Personal information
- Date of birth: 26 March 1994 (age 31)
- Place of birth: Villa Jardín, Lanús, Argentina
- Height: 1.72 m (5 ft 7+1⁄2 in)
- Position: Midfielder

Team information
- Current team: Racing Córdoba
- Number: 19

Youth career
- Argentinos Juniors

Senior career*
- Years: Team / Apps / (Gls)
- 2011–2015: Argentinos Juniors / 84 / (2)
- 2015–2016: Granada / 0 / (0)
- 2015: → Carpi (loan) / 0 / (0)
- 2016–2019: Udinese / 0 / (0)
- 2016–2017: → Tigre (loan) / 14 / (0)
- 2019: → Ascoli (loan) / 3 / (0)
- 2019–2020: Veracruz / 10 / (0)
- 2020–2021: Coquimbo Unido / 15 / (0)
- 2021–2022: San Marcos / 22 / (1)
- 2022–2023: Deportivo Riestra / 19 / (1)
- 2023–2024: Deportivo Merlo / 16 / (3)
- 2024–2025: Deportivo Laferrere / 32 / (2)
- 2025–2026: Newell's Old Boys / 3 / (0)
- 2026–: Racing Córdoba / 4 / (0)

International career
- 2011: Argentina U17 / 11 / (0)

= Gaspar Iñíguez =

Argentine footballer

Gaspar Emmanuel Iñíguez (born 26 March 1994) is an Argentine professional footballer who plays as a midfielder for Primera Nacional club Racing Córdoba.

==Club career==
On 31 January 2019, he joined Ascoli on loan until the end of the 2018–19 season.
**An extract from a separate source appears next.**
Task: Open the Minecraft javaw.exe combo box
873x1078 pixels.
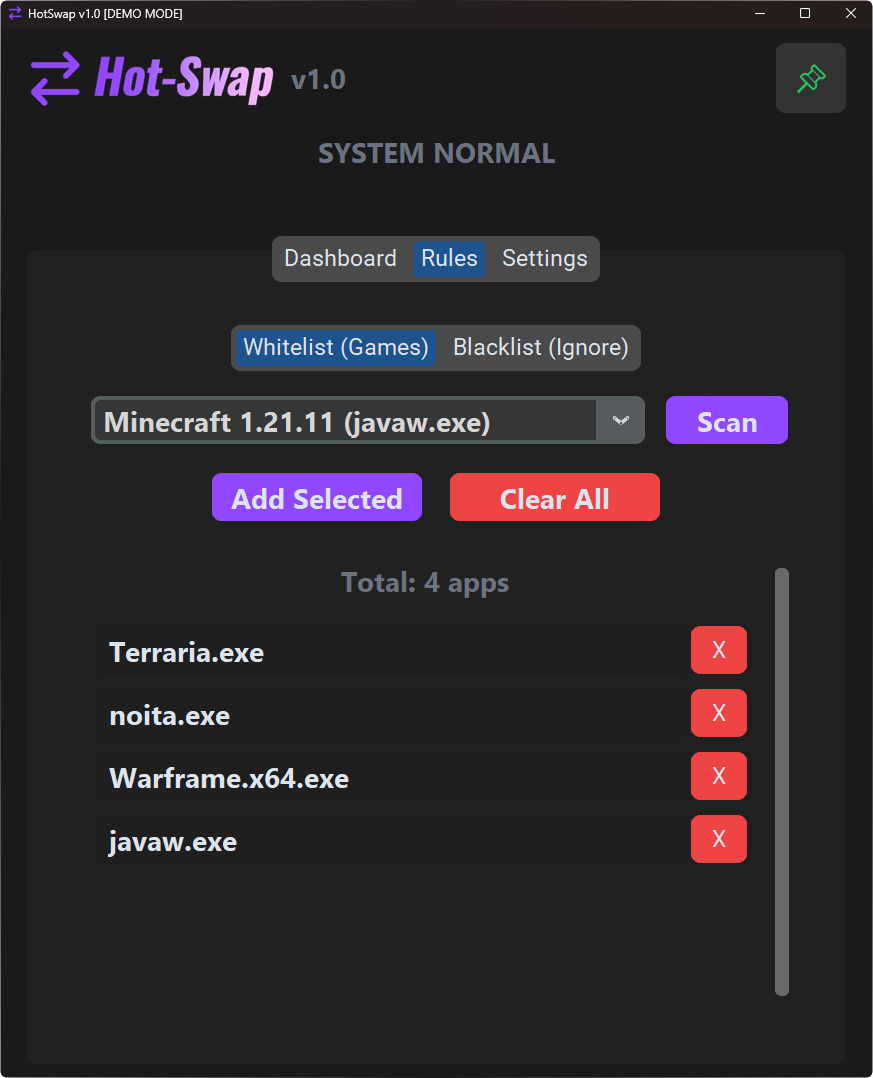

On 16 July 2019, he joined Mexican club Tiburones Rojos de Veracruz.

In 2021, Iñíguez joined San Marcos de Arica from Coquimbo Unido.

In 2024, he joined Deportivo Laferrere.

Iniguez struggles with obesity, in 2025 prior to joining Newells Old Boys he was required by the coaching staff to lose 22kg.